Greek Form Guide

αὐτοῦ, (autou) in Matthew 1:11: Genitive Singular Masculine

αὐτοῦ, (autou) in Matthew 1:11

Textual Witness

αὐτοῦ, autou Genitive Singular Masculine

The Textus Receptus reads αὐτοῦ in Matthew 1:11, within the phrase καὶ τοὺς ἀδελφοὺς αὐτοῦ.

How The Form Affects Interpretation

The form mainly clarifies reference, showing that the brothers belong to the named line and strengthening the genealogy's internal connection.

How To Communicate It

This form can be communicated as 'his' in English, with the note that the genitive here expresses relationship within the sentence rather than ownership as a legal claim.

What Not To Say

  • Grammatical form should serve context, not override it.
  • The masculine label is grammatical agreement, not a theological gender statement.
  • If syntax is uncertain, state the most conservative relationship the phrase can bear.

What Does The Label Mean?

Part of Speech

Pronoun: the word stands in for a referent already identified in the sentence context.

Case

Genitive: the form usually marks a dependent relationship, here tying the pronoun to the preceding noun phrase.

Number

Singular: the form is grammatically singular in this occurrence and points to one referent as the source of the relationship.

Gender

Masculine: the form is grammatically masculine, which signals agreement with the antecedent and does not by itself make a theological gender claim.

What The Form Does In This Verse

Attached To

It is attached to the noun phrase τοὺς ἀδελφοὺς.

Governed By

The genitive pronoun most naturally depends on the brother phrase and identifies whose brothers are meant in the line.

Role In The Phrase

It functions as a possessive or relational modifier, specifying the brothers as belonging to the named ancestor in the genealogy.

What It Is Not Doing

It does not create a new subject, and it does not by itself change the meaning of brothers into a different kind of relationship.

How Much The Form Matters Here

Interpretive Weight

Moderate: The genitive pronoun connects the brothers to the named figure in the genealogy.

Syntax Profile

Genitive singular masculine pronoun. marks the brothers as related to the named ancestor.
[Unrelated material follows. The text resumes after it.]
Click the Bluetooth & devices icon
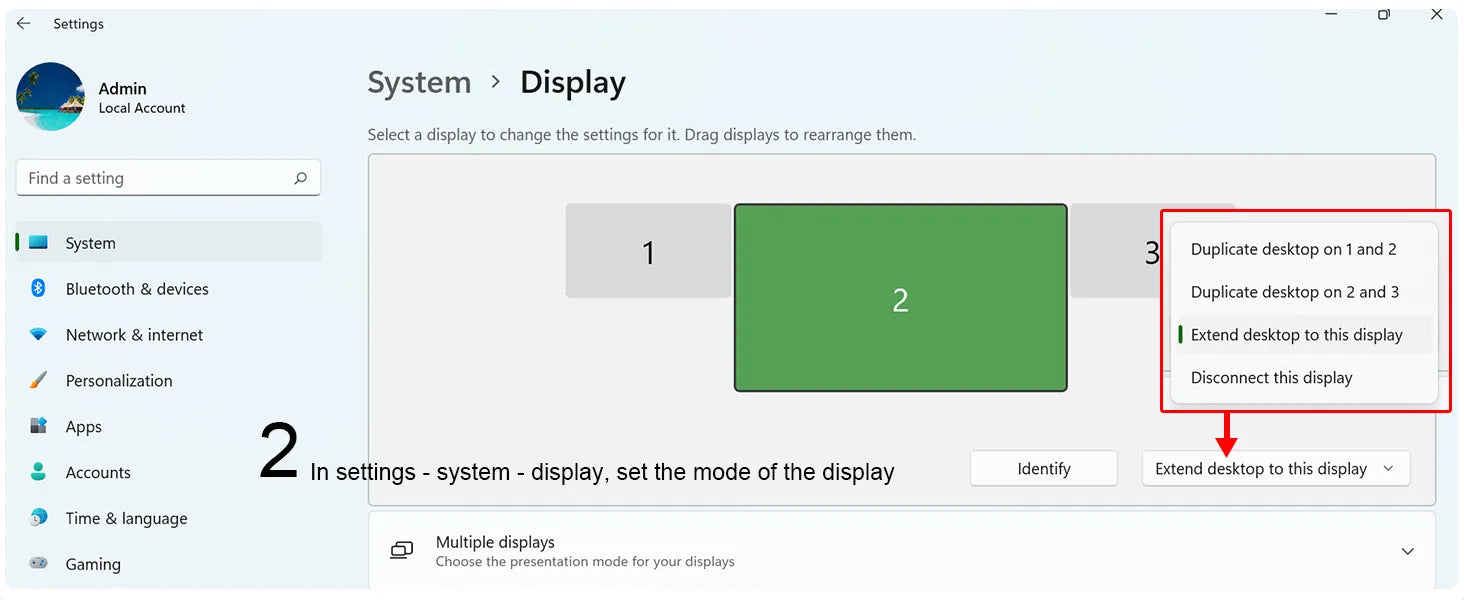 click(39, 289)
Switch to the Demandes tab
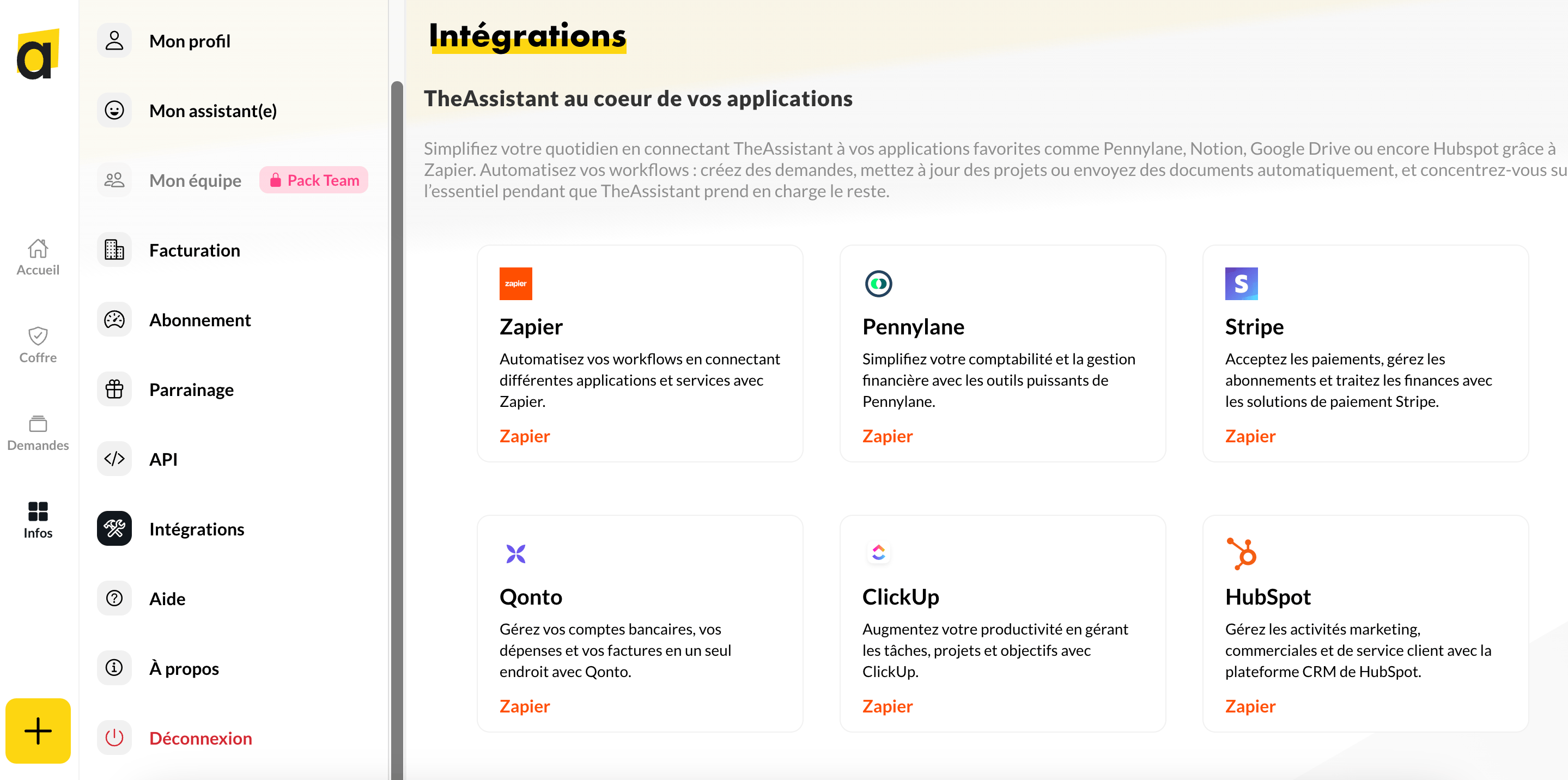This screenshot has height=780, width=1568. pyautogui.click(x=38, y=432)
Attached to the brothers phrase. Governed by the genealogy's kinship wording. The pronoun clarifies reference inside the genealogy line.

Reader Question

Whose brothers are in view? The brothers are related to the named figure in that genealogy line.

Translation Effect

Direct: The pronoun directly supports his brothers.

Where Caution Is Needed

Genitive relation should be read with the kinship noun. Masculine agreement follows the referent. The form clarifies genealogy reference, not a broader kinship doctrine.

Fallacies To Avoid

Genitive means legal possession only: The genitive marks kinship relation in this phrase. pronoun changes genealogy structure: The pronoun connects the brothers to the line and does not create a new generation.

How The Interpretation Is Derived

Textual Witness

The Textus Receptus reads αὐτοῦ in Matthew 1:11, within the phrase καὶ τοὺς ἀδελφοὺς αὐτοῦ.

Lexical Identity

The lemma αὐτός commonly functions as a reference word, here in an oblique form that points back to an already named person.

Grammar In Context

In this sentence the genitive singular masculine form most naturally expresses belonging or association with the antecedent, not a separate action or subject.

Passage Meaning

The verse says Josiah begat Jechoniah and his brothers in the time of the Babylonian deportation, so the pronoun helps identify which brothers are in view.

Canonical Fit

In genealogical contexts, such reference words often keep the line moving by tying one person to the next without repeating the full name.

Communication Use

For readers and translators, the form supports a clear English rendering such as 'his brothers' while leaving the larger historical and genealogical sense intact.

Do Not Derive

Do not derive a new theology, a different antecedent, or a special emphasis beyond the contextual link the sentence requires.